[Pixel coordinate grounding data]
★ ★ ★ ★
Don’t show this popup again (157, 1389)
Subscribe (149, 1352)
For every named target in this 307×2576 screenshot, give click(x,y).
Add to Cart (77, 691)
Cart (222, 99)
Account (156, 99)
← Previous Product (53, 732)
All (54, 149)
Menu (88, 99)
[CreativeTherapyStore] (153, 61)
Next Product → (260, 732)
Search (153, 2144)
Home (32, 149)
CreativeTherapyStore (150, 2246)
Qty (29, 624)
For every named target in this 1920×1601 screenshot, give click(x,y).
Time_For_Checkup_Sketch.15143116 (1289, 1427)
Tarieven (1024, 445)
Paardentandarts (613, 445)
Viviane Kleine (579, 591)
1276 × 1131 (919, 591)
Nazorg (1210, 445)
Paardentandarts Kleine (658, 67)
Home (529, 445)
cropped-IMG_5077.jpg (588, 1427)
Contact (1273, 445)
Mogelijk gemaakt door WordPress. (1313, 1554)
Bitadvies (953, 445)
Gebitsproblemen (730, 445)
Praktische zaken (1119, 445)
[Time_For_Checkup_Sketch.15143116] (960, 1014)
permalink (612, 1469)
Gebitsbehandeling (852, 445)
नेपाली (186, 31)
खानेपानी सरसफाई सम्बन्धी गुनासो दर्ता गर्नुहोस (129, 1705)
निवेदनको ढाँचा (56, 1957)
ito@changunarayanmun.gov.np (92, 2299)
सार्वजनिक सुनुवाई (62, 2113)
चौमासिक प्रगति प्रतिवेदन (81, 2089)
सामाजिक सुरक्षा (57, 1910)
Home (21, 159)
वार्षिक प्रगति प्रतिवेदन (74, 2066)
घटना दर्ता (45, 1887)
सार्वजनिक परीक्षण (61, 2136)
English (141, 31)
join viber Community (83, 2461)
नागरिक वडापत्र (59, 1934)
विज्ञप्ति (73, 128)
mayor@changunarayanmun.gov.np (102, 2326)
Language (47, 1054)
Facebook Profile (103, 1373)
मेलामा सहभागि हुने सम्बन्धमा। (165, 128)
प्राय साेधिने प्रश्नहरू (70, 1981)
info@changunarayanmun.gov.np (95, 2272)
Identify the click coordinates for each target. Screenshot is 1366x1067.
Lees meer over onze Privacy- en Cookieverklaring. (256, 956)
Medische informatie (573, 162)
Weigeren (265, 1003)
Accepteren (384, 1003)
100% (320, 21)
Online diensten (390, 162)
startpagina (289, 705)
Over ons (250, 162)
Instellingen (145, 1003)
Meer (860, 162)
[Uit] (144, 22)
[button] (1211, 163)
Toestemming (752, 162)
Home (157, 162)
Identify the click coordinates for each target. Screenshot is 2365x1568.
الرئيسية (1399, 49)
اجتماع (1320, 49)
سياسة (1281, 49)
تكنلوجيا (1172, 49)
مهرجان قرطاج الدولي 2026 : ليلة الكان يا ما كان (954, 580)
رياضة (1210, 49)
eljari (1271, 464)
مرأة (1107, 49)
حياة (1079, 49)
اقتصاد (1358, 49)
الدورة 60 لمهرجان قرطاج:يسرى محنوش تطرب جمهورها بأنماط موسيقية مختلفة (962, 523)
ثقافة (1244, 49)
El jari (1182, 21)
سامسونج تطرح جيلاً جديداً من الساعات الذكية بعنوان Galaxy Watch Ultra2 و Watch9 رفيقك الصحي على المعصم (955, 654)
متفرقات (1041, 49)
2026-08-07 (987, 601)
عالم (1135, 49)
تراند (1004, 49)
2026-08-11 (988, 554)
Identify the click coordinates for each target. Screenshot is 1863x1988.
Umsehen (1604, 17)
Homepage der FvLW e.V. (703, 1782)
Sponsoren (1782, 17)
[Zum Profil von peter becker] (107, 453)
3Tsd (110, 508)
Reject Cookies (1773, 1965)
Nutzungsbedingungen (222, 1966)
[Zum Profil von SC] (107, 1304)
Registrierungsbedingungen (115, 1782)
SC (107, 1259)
★ ★ ★ ★
### EXERCISE DESCRIPTION
Reproduce exactly every line that sits between the start of the entries and the line bearing "Contact (1273, 445)", counting both of those lines.

### ANSWER SPACE
Don’t show this popup again (157, 1389)
Subscribe (149, 1352)
For every named target in this 307×2576 screenshot, give click(x,y).
Add to Cart (77, 691)
Cart (222, 99)
Account (156, 99)
← Previous Product (53, 732)
All (54, 149)
Menu (88, 99)
[CreativeTherapyStore] (153, 61)
Next Product → (260, 732)
Search (153, 2144)
Home (32, 149)
CreativeTherapyStore (150, 2246)
Qty (29, 624)
For every named target in this 1920×1601 screenshot, give click(x,y).
Time_For_Checkup_Sketch.15143116 (1289, 1427)
Tarieven (1024, 445)
Paardentandarts (613, 445)
Viviane Kleine (579, 591)
1276 × 1131 (919, 591)
Nazorg (1210, 445)
Paardentandarts Kleine (658, 67)
Home (529, 445)
cropped-IMG_5077.jpg (588, 1427)
Contact (1273, 445)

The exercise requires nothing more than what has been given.